Welcome to Salinas, where you get a free ticket to our daily lottery of violence and death. One each for adults, youngsters can take as many as they want.
Human nature being what it is, we have to blame someone whenever things don’t go our way. It’s a privilege of our personal perfection. So, whenever something goes hideously wrong in our neighborhoods, we dive right in, blaming everyone and his brother. 

But blaming has its limitations. 

Blaming the police, the first place we go, is just stupid. It’s like blaming the fire department for not putting out this year’s Christmas Eve fire before it happens. What do you want, a cop in front of every house?

Blaming schools for not raising our children properly is another absurdity. They have a tough enough time teaching kids how to read, now we expect them to add gangster awareness and self preservation to their curricula. Those are some of the same kids who come to school loaded with cell phones, drugs and guns. Churches, guardians of right and wrong, are mostly missing in action. Generally speaking, hardly enough young people find religion to make much of a difference. Vigils and marches for peace are noble and perhaps cathartic, but sadly ineffective.

Why some people blame a “community” with as many youth, sports and anti-gang programs as Salinas has is a mystery. They can’t help a kid who thinks they’re the enemy.

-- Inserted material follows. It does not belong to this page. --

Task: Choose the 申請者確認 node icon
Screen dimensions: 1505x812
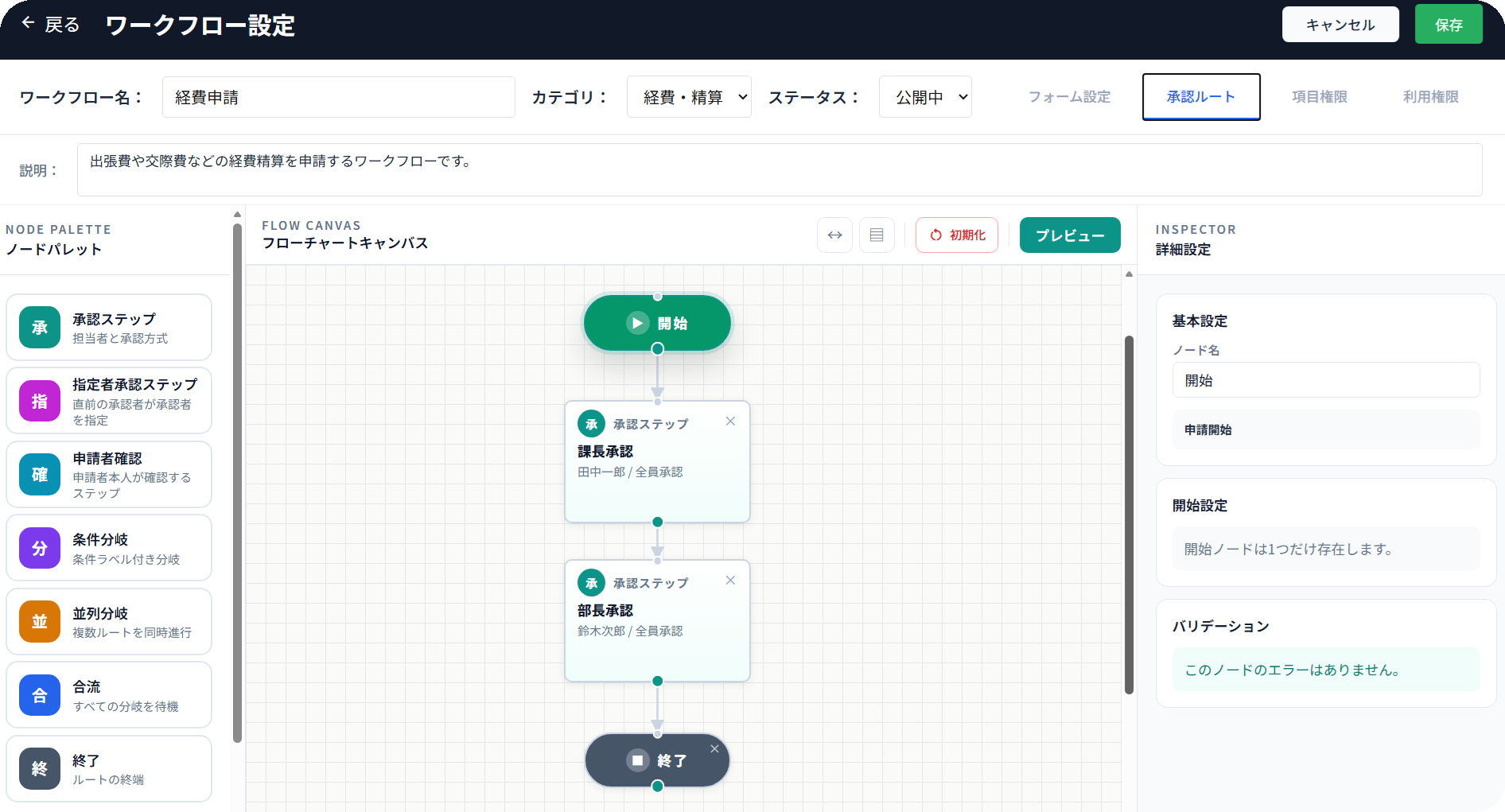Action: (x=40, y=475)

Blaming politicians always has merit but, come on, politicians? They all promise to end crime. They study commissions and commission studies. They justify their own blame games. But we’re still waiting.

This just about leaves us with the blame for weird, dysfunctional families that don’t do a very good job of raising kids. Look around the table at Thanksgiving and you’ll understand.

To almost everyone, loving, protecting and teaching their children are the most important things in life. Many parents would die for their kids if it came to that.

Others, it seems, would rather let their kids die for themselves. Instead of correction, they let them drink and use. Instead of protection, they let them play in the streets  with kids from other familias. Instead of vigilance, they’re in denial about their kids’ friends and pastimes. Maybe they think it’s cool. This has been going on long enough that we now see the disgrace of generational family values that include traditions of fear, hatred, retribution and violence.

Two days after my last column appeared, warning about gang bangers shooting each other on the street, it happened again. And again and again after that. Now, a few more Salinas teens will never go to another football game, grow up or hold their grandchildren. Hundreds of lives are devastated. Yet many families will protest that these were “good kids.”

Here’s a clue: a kid in a gang is not a good kid. A few decades from now, after an empty life in a lonely prison cell. those good kids are going to wonder what they were thinking. They’ll realize they weren’t thinking at all, and they’re going to want to blame someone. But there will be no one left to blame.

Remember the song, “Teach your children well,” by Crosby, Stills, Nash and Young?  That’s what started playing in my head when those kids got shot walking home from North High last month.

Simple enough advice. Pay attention. Ask them what they’re up to. Warn them when you know better. Spend time with them.
Don’t put yourself in a position to defend your “good kid” when it’s too late.